Interestingly, Jacob didn’t think he could trust God to keep that promise; he felt like he had to ‘grasp his heel’ or bargain with him. The next day when he woke up he set up the stone as a memorial – he called it ‘House of God’, or ‘Bethel’ in Hebrew – and he said, “If God will be with me, and will keep me in this way that I go, and will give me bread to eat and clothing to wear, so that I come back again to my father’s house in peace, then the Lord shall be my God…and of all that you give me I will surely give one tenth to you” (28:20-22). Sounds like he was trying to do a deal with God! I don’t know if Jacob really thought that God was so hard up for cash that he’d jump at the offer of Jacob’s tithe, but it certainly sounds like it!

Anyway, Jacob made the long journey to Haran, and there the first person he met was Rachel, daughter of his mother’s brother Laban. It seems to have been love at first sight for Jacob. Rachel took him back to her father’s house, where he was welcomed, and after a month Laban took him on as one of his regular workers, helping to care for his flocks of sheep and goats. They struck a deal (why does that sound familiar?): Jacob would serve Laban for seven years if he would give him Rachel as his wife.

Laban agreed, but what Jacob didn’t realize was that in his uncle Laban he’d met a trickster and manipulator just as good as he was. Rachel had an older sister Leah, and we get the sense she wasn’t as attractive as Rachel. After seven years was over, Jacob asked for his wife, so Laban duly arranged a marriage feast. There weren’t any special ceremonies in those days, as far as we can tell – just a feast, and then the bride was taken to her husband’s room for the marriage to be consummated. Somehow – we don’t know how – Laban was able to substitute his older daughter for the younger, and when Jacob woke up in the morning (maybe with a hangover?) – there was Leah! He was furious, but when he challenged Laban about it, Laban invented some excuse about it not being the custom in their country to marry off the younger sister before the older. “Finish Leah’s bridal week”, he said, “and then we’ll give you Rachel as a second wife – in exchange for another seven years of work!” So that’s what happened.

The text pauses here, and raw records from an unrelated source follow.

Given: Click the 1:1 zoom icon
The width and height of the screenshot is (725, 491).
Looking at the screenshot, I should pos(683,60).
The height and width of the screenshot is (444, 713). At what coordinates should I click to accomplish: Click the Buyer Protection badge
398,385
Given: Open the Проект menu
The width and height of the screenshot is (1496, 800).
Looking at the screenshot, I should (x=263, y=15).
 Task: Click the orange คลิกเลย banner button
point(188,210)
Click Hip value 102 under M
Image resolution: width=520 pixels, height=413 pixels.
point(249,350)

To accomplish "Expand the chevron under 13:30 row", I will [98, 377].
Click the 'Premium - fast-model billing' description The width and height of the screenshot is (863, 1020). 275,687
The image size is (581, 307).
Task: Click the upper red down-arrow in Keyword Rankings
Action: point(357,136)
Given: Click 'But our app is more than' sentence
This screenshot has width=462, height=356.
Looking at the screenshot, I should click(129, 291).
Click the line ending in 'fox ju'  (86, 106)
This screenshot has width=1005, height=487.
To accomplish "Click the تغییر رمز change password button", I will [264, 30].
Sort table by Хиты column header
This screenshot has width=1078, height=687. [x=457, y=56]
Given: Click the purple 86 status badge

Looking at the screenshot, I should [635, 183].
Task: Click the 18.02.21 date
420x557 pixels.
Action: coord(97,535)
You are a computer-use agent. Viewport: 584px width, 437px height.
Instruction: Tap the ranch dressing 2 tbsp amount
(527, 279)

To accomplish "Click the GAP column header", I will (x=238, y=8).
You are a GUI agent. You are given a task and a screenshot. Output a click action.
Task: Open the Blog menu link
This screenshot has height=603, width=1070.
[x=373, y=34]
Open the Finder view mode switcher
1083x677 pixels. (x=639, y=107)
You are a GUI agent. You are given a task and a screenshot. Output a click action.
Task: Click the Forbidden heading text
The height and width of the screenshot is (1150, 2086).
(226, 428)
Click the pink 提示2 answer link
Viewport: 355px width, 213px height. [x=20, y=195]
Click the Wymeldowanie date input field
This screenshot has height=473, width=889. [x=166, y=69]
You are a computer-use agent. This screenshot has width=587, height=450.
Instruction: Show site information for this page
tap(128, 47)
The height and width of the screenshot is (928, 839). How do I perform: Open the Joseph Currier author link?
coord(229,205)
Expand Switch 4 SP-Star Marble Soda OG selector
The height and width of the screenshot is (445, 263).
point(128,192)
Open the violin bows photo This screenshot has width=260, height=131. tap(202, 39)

Clearly Jacob, who had learned the art of manipulation from an expert – his mother – was now experiencing what it was like to be on the receiving end of it from her brother. But his new situation wasn’t calculated to promote family harmony. Bluntly put, he loved Rachel but not Leah. Things got worse when Leah started having children right away, but Rachel seemed unable to produce any. Leah had four sons, and then finally in desperation Rachel gave Jacob her maid Bilhah: “Go sleep with her, and she’ll have sons that will be counted as mine”. This happened, and then Leah, not to be outdone, gave Jacob her maid Zilpah to do the same thing.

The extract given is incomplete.